- **EXERCISE REQUIREMENTS**: Everything from the line with "Click the Realcomp watermark logo" to the final line of the entries is to be set down exactly, except the pictures.

- **PROVIDED DATA**:
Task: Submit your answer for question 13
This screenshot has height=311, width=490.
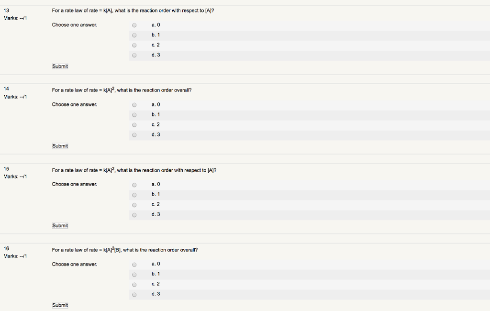Action: pyautogui.click(x=59, y=66)
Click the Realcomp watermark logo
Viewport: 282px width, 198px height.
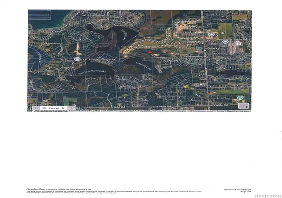point(267,196)
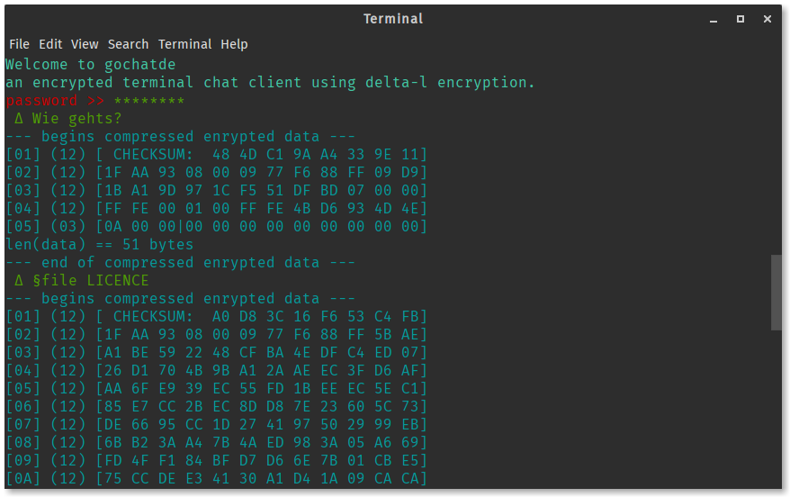This screenshot has width=790, height=497.
Task: Open the View menu
Action: coord(85,44)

- **WRITTEN SOLUTION**:
Click the Realcomp watermark logo
Viewport: 282px width, 198px height.
point(267,196)
This screenshot has width=790, height=497.
Task: Open the View menu
Action: coord(85,44)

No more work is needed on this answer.